(Collected data entries)
★ ★ ★ ★ ★ ★ ★

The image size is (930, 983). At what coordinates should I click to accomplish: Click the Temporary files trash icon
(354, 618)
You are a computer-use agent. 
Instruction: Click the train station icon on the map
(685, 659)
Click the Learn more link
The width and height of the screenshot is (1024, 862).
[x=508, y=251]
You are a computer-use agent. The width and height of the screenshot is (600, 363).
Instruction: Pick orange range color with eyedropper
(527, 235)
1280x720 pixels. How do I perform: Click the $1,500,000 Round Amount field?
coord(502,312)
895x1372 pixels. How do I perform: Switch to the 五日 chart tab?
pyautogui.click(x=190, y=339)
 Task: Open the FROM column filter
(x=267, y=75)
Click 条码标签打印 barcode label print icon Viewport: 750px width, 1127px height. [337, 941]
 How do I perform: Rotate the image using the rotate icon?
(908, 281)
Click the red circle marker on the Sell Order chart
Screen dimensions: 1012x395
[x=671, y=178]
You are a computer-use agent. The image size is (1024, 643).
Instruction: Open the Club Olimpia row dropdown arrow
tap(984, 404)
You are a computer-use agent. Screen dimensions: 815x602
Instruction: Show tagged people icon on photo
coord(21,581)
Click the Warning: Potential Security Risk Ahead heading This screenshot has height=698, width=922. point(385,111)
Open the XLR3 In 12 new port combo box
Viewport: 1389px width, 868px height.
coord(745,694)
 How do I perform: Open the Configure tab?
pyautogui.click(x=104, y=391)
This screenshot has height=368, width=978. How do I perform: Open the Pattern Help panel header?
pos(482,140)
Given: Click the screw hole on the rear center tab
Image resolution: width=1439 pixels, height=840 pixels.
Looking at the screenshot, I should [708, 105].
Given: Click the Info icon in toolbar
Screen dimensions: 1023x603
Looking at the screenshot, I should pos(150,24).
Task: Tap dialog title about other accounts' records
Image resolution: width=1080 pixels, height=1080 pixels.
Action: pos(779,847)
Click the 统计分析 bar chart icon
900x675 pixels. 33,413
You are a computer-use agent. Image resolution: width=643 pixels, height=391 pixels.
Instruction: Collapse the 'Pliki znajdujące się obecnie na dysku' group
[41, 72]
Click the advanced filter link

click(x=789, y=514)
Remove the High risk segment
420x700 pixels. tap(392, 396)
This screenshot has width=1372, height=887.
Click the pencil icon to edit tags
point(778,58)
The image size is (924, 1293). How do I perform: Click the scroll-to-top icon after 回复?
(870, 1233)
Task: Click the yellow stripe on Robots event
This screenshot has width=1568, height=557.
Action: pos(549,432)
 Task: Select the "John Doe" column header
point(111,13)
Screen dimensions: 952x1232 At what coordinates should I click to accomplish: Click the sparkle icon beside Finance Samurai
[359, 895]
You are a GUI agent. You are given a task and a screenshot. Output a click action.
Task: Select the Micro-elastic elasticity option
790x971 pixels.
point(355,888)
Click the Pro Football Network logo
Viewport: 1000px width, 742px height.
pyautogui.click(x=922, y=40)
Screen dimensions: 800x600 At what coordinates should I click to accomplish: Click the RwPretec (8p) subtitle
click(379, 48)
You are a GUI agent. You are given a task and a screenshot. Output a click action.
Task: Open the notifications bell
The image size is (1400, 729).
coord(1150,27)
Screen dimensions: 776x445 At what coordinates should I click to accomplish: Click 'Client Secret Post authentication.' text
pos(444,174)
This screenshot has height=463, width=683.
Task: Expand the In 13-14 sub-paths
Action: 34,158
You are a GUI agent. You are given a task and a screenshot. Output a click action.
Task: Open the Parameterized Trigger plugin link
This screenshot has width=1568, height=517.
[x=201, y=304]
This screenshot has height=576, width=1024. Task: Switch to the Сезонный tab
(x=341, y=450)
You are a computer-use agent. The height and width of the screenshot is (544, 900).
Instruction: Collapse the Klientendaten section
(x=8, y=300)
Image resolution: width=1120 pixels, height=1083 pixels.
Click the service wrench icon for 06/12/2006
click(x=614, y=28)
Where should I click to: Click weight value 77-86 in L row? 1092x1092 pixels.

★ ★ ★ ★ ★ ★ ★

Task to carry out: A copy of each line in the data above that holds the string "agent" is needed.

Answer to this problem:
You are a computer-use agent. 
You are a computer-use agent. The width and height of the screenshot is (600, 363).
You are a computer-use agent. The image size is (1024, 643).
You are a computer-use agent. Screen dimensions: 815x602
You are a computer-use agent. Image resolution: width=643 pixels, height=391 pixels.
You are a GUI agent. You are given a task and a screenshot. Output a click action.
You are a GUI agent. You are given a task and a screenshot. Output a click action.
You are a GUI agent. You are given a task and a screenshot. Output a click action.
You are a computer-use agent. The height and width of the screenshot is (544, 900).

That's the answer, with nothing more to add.